Dataset items
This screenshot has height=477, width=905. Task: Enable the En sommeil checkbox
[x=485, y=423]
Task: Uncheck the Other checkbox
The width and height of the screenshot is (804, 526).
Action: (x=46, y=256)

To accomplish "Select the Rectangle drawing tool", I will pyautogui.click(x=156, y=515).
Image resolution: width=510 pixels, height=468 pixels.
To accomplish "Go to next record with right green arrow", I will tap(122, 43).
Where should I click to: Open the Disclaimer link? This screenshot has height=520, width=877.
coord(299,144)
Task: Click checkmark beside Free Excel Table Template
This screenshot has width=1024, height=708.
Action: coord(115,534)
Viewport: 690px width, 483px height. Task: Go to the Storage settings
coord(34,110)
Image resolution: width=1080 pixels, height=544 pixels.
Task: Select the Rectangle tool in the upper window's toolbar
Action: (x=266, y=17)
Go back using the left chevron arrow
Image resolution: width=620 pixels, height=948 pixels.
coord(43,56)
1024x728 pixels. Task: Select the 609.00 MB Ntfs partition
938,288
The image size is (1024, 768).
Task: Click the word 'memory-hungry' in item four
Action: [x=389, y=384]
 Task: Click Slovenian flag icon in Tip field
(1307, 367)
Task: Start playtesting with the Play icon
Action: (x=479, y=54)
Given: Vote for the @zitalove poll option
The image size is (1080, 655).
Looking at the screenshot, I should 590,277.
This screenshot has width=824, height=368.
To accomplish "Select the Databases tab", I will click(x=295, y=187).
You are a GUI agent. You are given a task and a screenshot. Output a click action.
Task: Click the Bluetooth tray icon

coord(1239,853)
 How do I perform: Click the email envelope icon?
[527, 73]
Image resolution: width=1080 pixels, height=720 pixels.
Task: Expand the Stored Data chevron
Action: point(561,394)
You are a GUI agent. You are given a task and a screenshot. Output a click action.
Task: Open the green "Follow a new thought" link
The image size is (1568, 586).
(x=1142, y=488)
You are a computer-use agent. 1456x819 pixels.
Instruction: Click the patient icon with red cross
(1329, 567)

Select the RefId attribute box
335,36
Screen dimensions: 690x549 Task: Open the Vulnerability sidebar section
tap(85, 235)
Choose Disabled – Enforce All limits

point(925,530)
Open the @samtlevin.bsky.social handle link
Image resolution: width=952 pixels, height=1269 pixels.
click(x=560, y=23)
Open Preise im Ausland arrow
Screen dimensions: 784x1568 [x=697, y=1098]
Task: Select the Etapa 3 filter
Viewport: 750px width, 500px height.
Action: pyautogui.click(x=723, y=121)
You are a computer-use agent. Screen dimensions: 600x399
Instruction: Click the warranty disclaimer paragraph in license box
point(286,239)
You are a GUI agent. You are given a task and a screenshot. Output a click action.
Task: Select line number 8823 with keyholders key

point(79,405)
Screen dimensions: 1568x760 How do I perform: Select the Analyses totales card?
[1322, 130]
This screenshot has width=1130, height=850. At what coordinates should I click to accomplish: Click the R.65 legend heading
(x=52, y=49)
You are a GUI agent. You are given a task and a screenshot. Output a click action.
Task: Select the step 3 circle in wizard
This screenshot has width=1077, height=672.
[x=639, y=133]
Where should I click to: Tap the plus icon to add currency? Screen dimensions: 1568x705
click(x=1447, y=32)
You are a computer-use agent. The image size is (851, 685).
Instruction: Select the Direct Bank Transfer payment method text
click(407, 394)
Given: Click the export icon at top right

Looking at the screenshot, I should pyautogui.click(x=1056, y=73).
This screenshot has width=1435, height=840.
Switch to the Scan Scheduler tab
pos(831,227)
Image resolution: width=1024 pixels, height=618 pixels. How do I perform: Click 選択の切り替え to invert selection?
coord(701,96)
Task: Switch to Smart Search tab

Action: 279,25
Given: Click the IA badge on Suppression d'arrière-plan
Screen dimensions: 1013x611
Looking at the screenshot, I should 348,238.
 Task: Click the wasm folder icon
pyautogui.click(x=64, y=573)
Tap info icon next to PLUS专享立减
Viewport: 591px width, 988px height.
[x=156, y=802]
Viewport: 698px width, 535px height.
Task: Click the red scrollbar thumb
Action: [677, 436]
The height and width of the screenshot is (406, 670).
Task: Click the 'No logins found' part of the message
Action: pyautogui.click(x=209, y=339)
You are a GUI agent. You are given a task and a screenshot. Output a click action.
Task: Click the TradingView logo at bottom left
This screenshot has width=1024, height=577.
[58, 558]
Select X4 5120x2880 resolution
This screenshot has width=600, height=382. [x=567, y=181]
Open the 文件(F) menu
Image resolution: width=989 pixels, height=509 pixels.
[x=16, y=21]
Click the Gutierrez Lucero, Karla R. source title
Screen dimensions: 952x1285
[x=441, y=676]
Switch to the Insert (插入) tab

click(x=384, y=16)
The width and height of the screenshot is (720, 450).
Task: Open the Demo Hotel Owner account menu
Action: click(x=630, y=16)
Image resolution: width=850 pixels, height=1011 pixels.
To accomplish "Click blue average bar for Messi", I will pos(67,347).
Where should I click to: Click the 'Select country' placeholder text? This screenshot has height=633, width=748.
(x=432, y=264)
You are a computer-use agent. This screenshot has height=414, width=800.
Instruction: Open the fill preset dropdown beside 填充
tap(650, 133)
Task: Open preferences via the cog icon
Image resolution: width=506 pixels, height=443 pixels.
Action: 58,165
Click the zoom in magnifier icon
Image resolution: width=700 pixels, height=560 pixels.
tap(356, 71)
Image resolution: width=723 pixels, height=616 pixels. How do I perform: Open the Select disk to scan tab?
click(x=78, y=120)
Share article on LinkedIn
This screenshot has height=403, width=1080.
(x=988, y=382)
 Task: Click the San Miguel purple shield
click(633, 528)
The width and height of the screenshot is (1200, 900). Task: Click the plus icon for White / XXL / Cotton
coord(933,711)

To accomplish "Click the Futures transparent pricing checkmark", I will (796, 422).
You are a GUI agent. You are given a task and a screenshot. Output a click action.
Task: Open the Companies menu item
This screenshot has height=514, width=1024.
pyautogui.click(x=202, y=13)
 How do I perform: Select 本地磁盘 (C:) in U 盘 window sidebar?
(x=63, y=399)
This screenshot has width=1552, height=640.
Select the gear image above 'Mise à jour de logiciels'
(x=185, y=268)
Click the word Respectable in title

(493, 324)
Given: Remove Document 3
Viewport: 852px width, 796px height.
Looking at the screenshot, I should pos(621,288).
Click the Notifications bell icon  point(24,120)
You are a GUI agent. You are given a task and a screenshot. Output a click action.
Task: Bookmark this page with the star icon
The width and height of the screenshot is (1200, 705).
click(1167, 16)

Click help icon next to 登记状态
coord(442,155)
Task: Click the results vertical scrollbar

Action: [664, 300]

§ PROBLEM STATEMENT
Retype every entry exactly.

§ SOLVED PROBLEM
This screenshot has height=477, width=905. Task: Enable the En sommeil checkbox
[x=485, y=423]
Task: Uncheck the Other checkbox
The width and height of the screenshot is (804, 526).
Action: (x=46, y=256)

To accomplish "Select the Rectangle drawing tool", I will pyautogui.click(x=156, y=515).
Image resolution: width=510 pixels, height=468 pixels.
To accomplish "Go to next record with right green arrow", I will tap(122, 43).
Where should I click to: Open the Disclaimer link? This screenshot has height=520, width=877.
coord(299,144)
Task: Click checkmark beside Free Excel Table Template
This screenshot has width=1024, height=708.
Action: coord(115,534)
Viewport: 690px width, 483px height. Task: Go to the Storage settings
coord(34,110)
Image resolution: width=1080 pixels, height=544 pixels.
Task: Select the Rectangle tool in the upper window's toolbar
Action: (x=266, y=17)
Go back using the left chevron arrow
Image resolution: width=620 pixels, height=948 pixels.
coord(43,56)
1024x728 pixels. Task: Select the 609.00 MB Ntfs partition
938,288
The image size is (1024, 768).
Task: Click the word 'memory-hungry' in item four
Action: [x=389, y=384]
 Task: Click Slovenian flag icon in Tip field
(1307, 367)
Task: Start playtesting with the Play icon
Action: (x=479, y=54)
Given: Vote for the @zitalove poll option
The image size is (1080, 655).
Looking at the screenshot, I should 590,277.
This screenshot has width=824, height=368.
To accomplish "Select the Databases tab", I will click(x=295, y=187).
You are a GUI agent. You are given a task and a screenshot. Output a click action.
Task: Click the Bluetooth tray icon

coord(1239,853)
 How do I perform: Click the email envelope icon?
[527, 73]
Image resolution: width=1080 pixels, height=720 pixels.
Task: Expand the Stored Data chevron
Action: point(561,394)
You are a GUI agent. You are given a task and a screenshot. Output a click action.
Task: Open the green "Follow a new thought" link
The image size is (1568, 586).
(x=1142, y=488)
You are a computer-use agent. 1456x819 pixels.
Instruction: Click the patient icon with red cross
(1329, 567)

Select the RefId attribute box
335,36
Screen dimensions: 690x549 Task: Open the Vulnerability sidebar section
tap(85, 235)
Choose Disabled – Enforce All limits

point(925,530)
Open the @samtlevin.bsky.social handle link
Image resolution: width=952 pixels, height=1269 pixels.
click(x=560, y=23)
Open Preise im Ausland arrow
Screen dimensions: 784x1568 [x=697, y=1098]
Task: Select the Etapa 3 filter
Viewport: 750px width, 500px height.
Action: pyautogui.click(x=723, y=121)
You are a computer-use agent. Screen dimensions: 600x399
Instruction: Click the warranty disclaimer paragraph in license box
point(286,239)
You are a GUI agent. You are given a task and a screenshot. Output a click action.
Task: Select line number 8823 with keyholders key

point(79,405)
Screen dimensions: 1568x760 How do I perform: Select the Analyses totales card?
[1322, 130]
This screenshot has width=1130, height=850. At what coordinates should I click to accomplish: Click the R.65 legend heading
(x=52, y=49)
You are a GUI agent. You are given a task and a screenshot. Output a click action.
Task: Select the step 3 circle in wizard
This screenshot has width=1077, height=672.
[x=639, y=133]
Where should I click to: Tap the plus icon to add currency? Screen dimensions: 1568x705
click(x=1447, y=32)
You are a computer-use agent. The image size is (851, 685).
Instruction: Select the Direct Bank Transfer payment method text
click(407, 394)
Given: Click the export icon at top right

Looking at the screenshot, I should pyautogui.click(x=1056, y=73).
This screenshot has width=1435, height=840.
Switch to the Scan Scheduler tab
pos(831,227)
Image resolution: width=1024 pixels, height=618 pixels. How do I perform: Click 選択の切り替え to invert selection?
coord(701,96)
Task: Switch to Smart Search tab

Action: 279,25
Given: Click the IA badge on Suppression d'arrière-plan
Screen dimensions: 1013x611
Looking at the screenshot, I should 348,238.
 Task: Click the wasm folder icon
pyautogui.click(x=64, y=573)
Tap info icon next to PLUS专享立减
Viewport: 591px width, 988px height.
[x=156, y=802]
Viewport: 698px width, 535px height.
Task: Click the red scrollbar thumb
Action: [677, 436]
The height and width of the screenshot is (406, 670).
Task: Click the 'No logins found' part of the message
Action: pyautogui.click(x=209, y=339)
You are a GUI agent. You are given a task and a screenshot. Output a click action.
Task: Click the TradingView logo at bottom left
This screenshot has width=1024, height=577.
[58, 558]
Select X4 5120x2880 resolution
This screenshot has width=600, height=382. [x=567, y=181]
Open the 文件(F) menu
Image resolution: width=989 pixels, height=509 pixels.
[x=16, y=21]
Click the Gutierrez Lucero, Karla R. source title
Screen dimensions: 952x1285
[x=441, y=676]
Switch to the Insert (插入) tab

click(x=384, y=16)
The width and height of the screenshot is (720, 450).
Task: Open the Demo Hotel Owner account menu
Action: click(x=630, y=16)
Image resolution: width=850 pixels, height=1011 pixels.
To accomplish "Click blue average bar for Messi", I will pos(67,347).
Where should I click to: Click the 'Select country' placeholder text? This screenshot has height=633, width=748.
(x=432, y=264)
You are a computer-use agent. This screenshot has height=414, width=800.
Instruction: Open the fill preset dropdown beside 填充
tap(650, 133)
Task: Open preferences via the cog icon
Image resolution: width=506 pixels, height=443 pixels.
Action: 58,165
Click the zoom in magnifier icon
Image resolution: width=700 pixels, height=560 pixels.
tap(356, 71)
Image resolution: width=723 pixels, height=616 pixels. How do I perform: Open the Select disk to scan tab?
click(x=78, y=120)
Share article on LinkedIn
This screenshot has height=403, width=1080.
(x=988, y=382)
 Task: Click the San Miguel purple shield
click(633, 528)
The width and height of the screenshot is (1200, 900). Task: Click the plus icon for White / XXL / Cotton
coord(933,711)

To accomplish "Click the Futures transparent pricing checkmark", I will (796, 422).
You are a GUI agent. You are given a task and a screenshot. Output a click action.
Task: Open the Companies menu item
This screenshot has height=514, width=1024.
pyautogui.click(x=202, y=13)
 How do I perform: Select 本地磁盘 (C:) in U 盘 window sidebar?
(x=63, y=399)
This screenshot has width=1552, height=640.
Select the gear image above 'Mise à jour de logiciels'
(x=185, y=268)
Click the word Respectable in title

(493, 324)
Given: Remove Document 3
Viewport: 852px width, 796px height.
Looking at the screenshot, I should pos(621,288).
Click the Notifications bell icon  point(24,120)
You are a GUI agent. You are given a task and a screenshot. Output a click action.
Task: Bookmark this page with the star icon
The width and height of the screenshot is (1200, 705).
click(1167, 16)

Click help icon next to 登记状态
coord(442,155)
Task: Click the results vertical scrollbar

Action: [664, 300]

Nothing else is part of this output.